Una sentenza destinata a fare scuola: la Cassazione civile (Sez. III, 30 dicembre 2024, n. 35062, Pres. Rubino – Est. Vincenti) ha ribadito che una struttura sanitaria può essere ritenuta responsabile per un’infezione contratta in ospedale anche in assenza di prove dirette, se non è in grado di dimostrare, con documentazione adeguata, di aver adottato tutte le misure precauzionali necessarie per prevenire il contagio.
Il caso riguardava una paziente deceduta in seguito a un’infezione correlata all’assistenza sanitaria. A presentare ricorso, i familiari, che chiedevano il risarcimento dei danni jure proprio. La struttura sanitaria, però, non aveva prodotto alcuna documentazione relativa a protocolli, sanificazioni, misure di isolamento o altre precauzioni adottate per tutelare la paziente.
E qui interviene il punto centrale della sentenza: secondo la Suprema Corte, in base al principio della vicinanza della prova, è la struttura a dover dimostrare di aver fatto tutto il possibile per evitare l’infezione. Quando questa documentazione manca, il giudice può fondare la propria decisione su presunzioni semplici, cioè su deduzioni logiche basate su fatti noti e circostanze del caso.

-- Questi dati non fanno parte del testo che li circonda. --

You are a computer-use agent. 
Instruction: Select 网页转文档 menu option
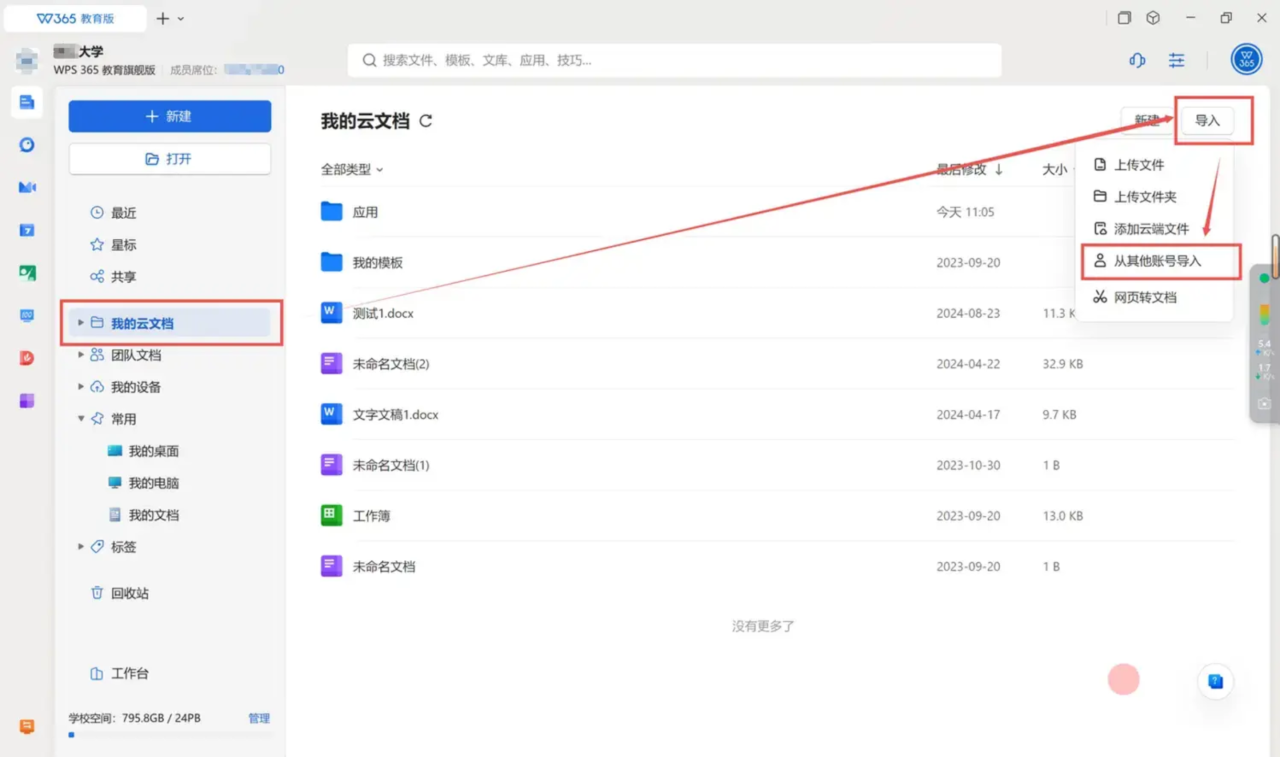1145,297
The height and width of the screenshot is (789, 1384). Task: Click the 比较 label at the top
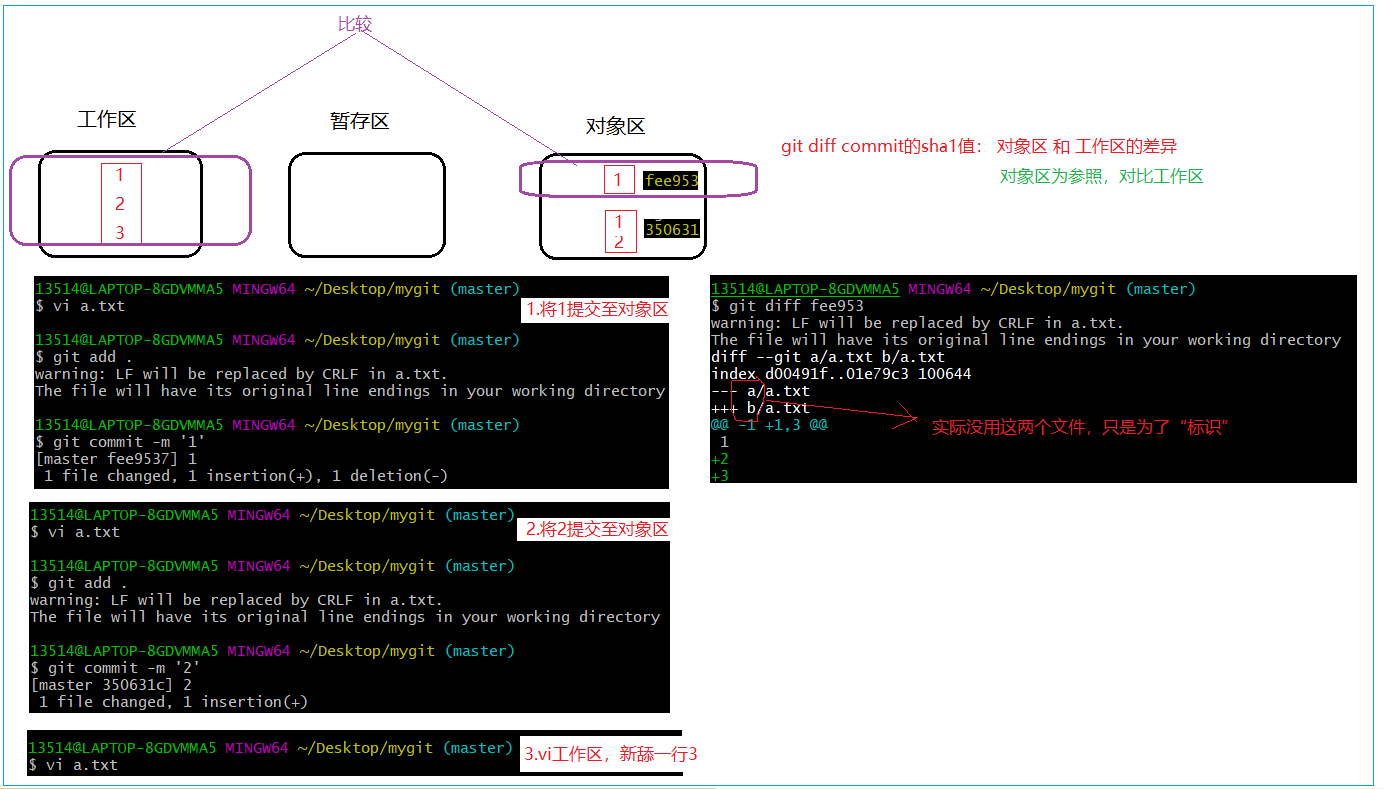355,24
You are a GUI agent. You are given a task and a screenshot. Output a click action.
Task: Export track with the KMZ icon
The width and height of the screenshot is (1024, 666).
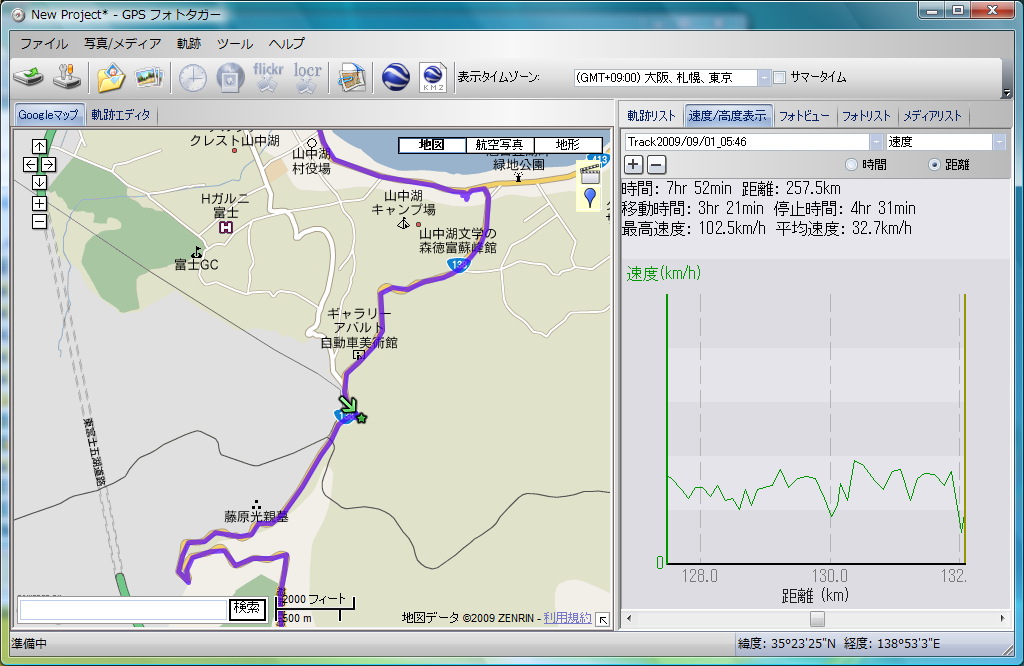[433, 77]
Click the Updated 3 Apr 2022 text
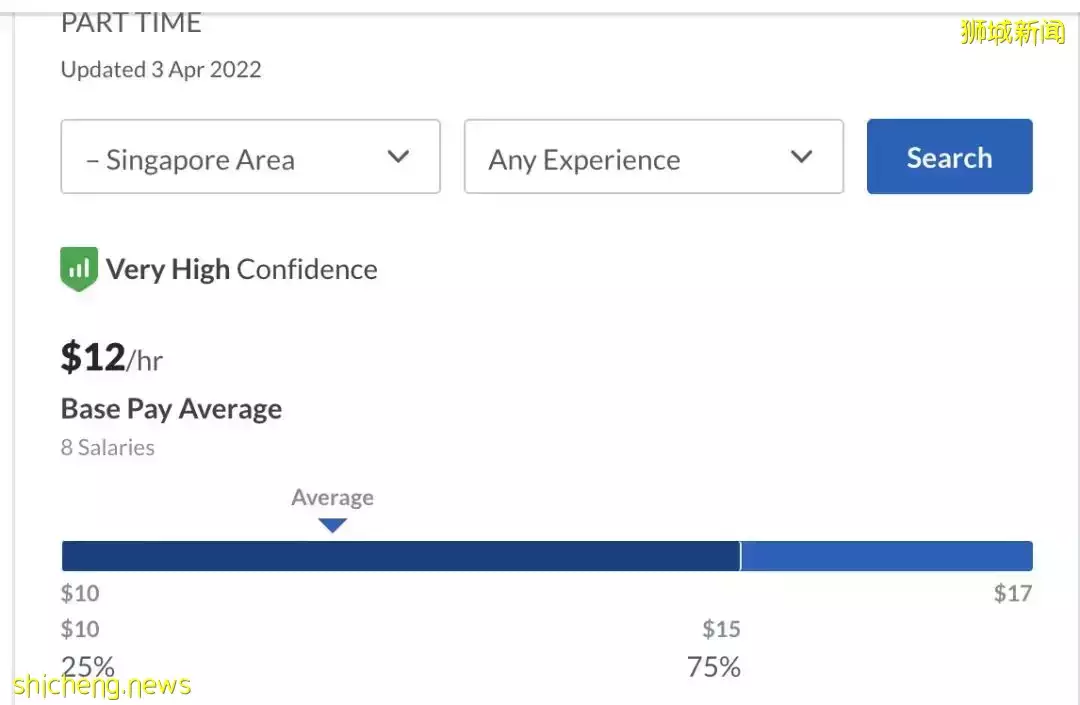This screenshot has width=1080, height=705. coord(161,70)
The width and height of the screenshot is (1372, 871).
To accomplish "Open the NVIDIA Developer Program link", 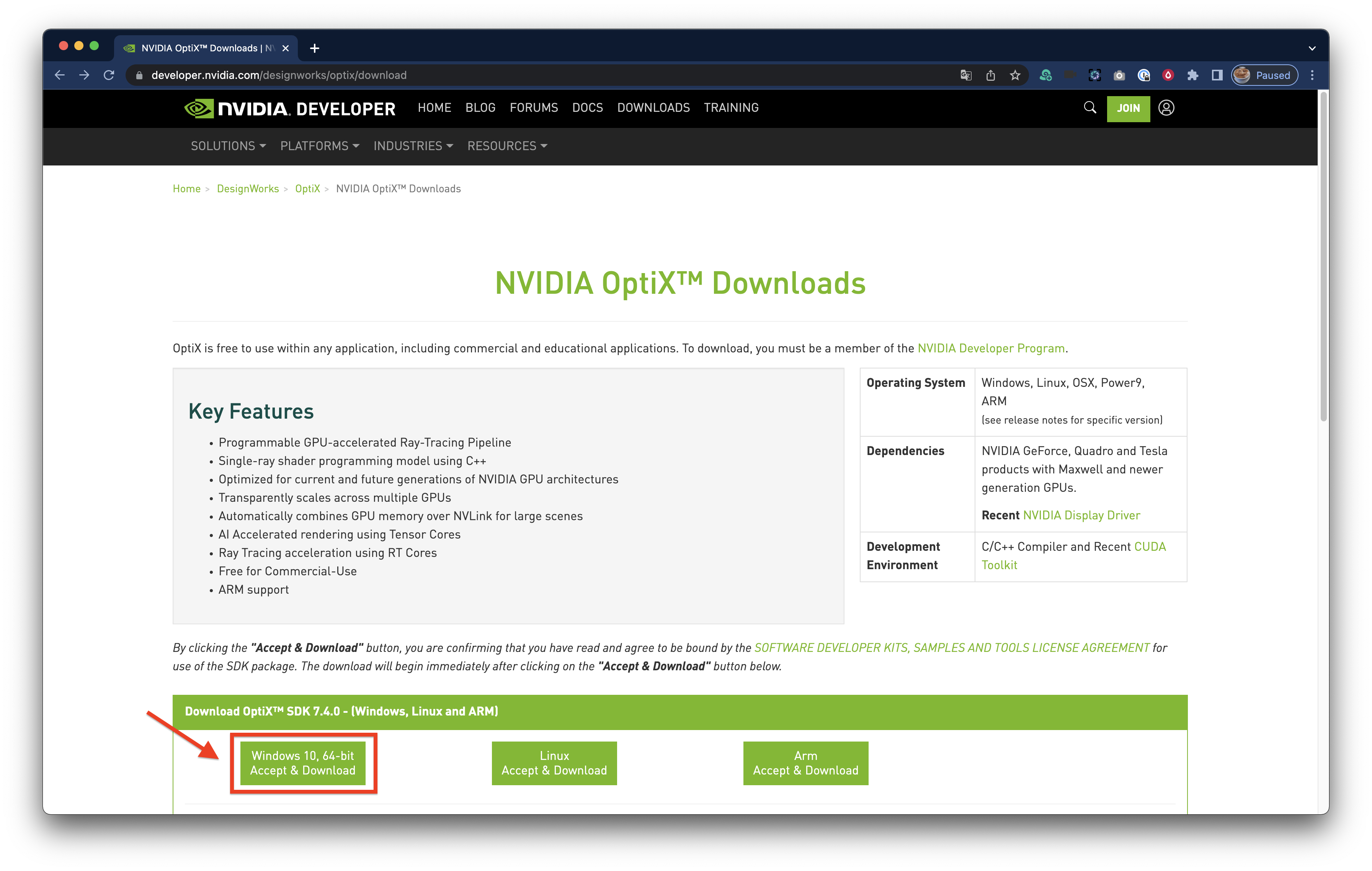I will [991, 348].
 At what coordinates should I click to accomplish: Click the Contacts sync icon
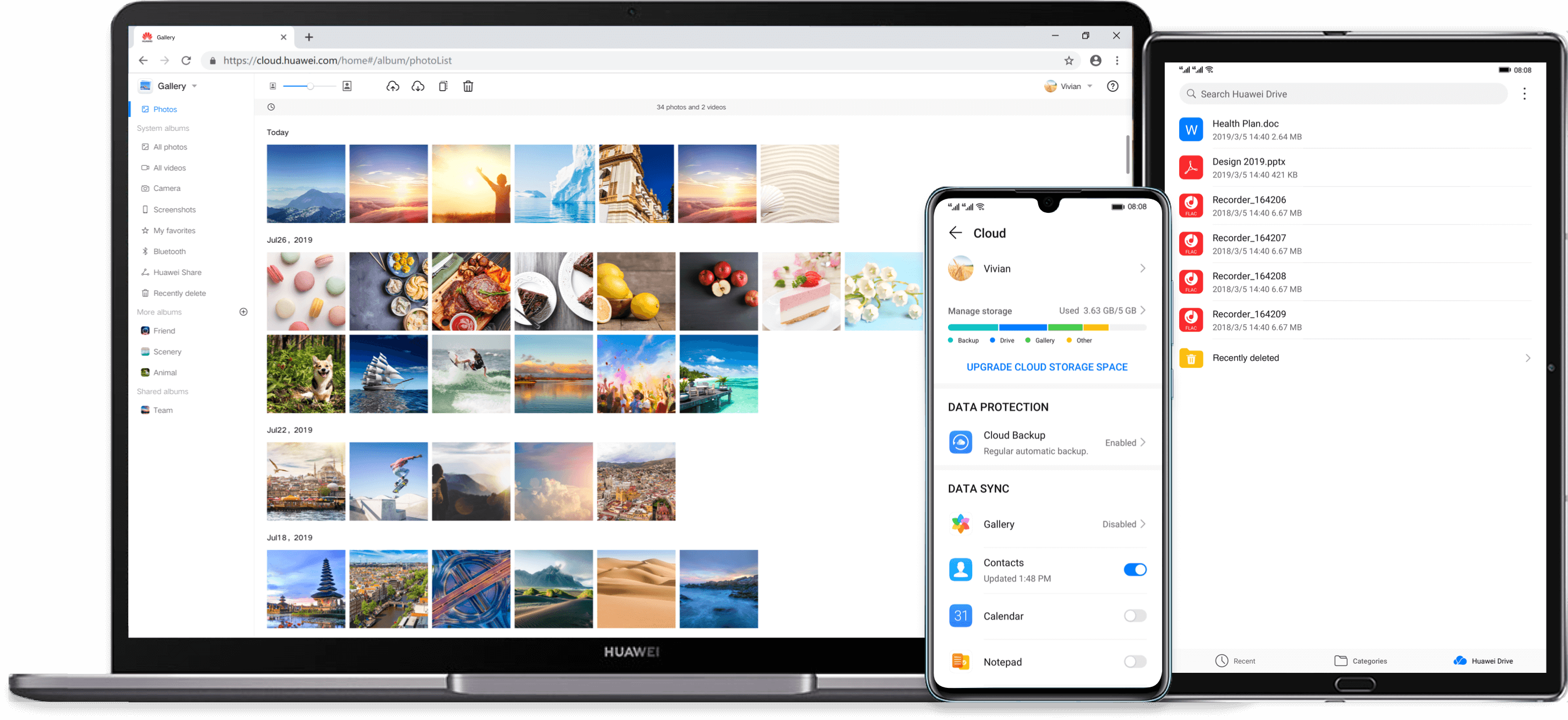coord(960,569)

📌 Tradotto in parole semplici?
Se l’ospedale non è in grado di dimostrare cosa ha fatto per prevenire il contagio, la responsabilità può essere riconosciuta anche senza una prova “classica”. La mancanza di documentazione, in sé, diventa un indizio grave a favore del paziente.
🔍 Un cambio di prospettiva importante
Questa sentenza segna un cambio di passo: non si tratta più solo di curare bene, ma di saper dimostrare di averlo fatto. La prevenzione non è solo un dovere medico, ma anche un obbligo documentale e giuridico.
In tempi in cui la sicurezza sanitaria è al centro dell’attenzione, la Cassazione lancia un messaggio forte: chi non è in grado di provare le precauzioni adottate, ne paga le conseguenze.
Una lezione chiara per tutte le strutture sanitarie: la cura parte anche dai documenti.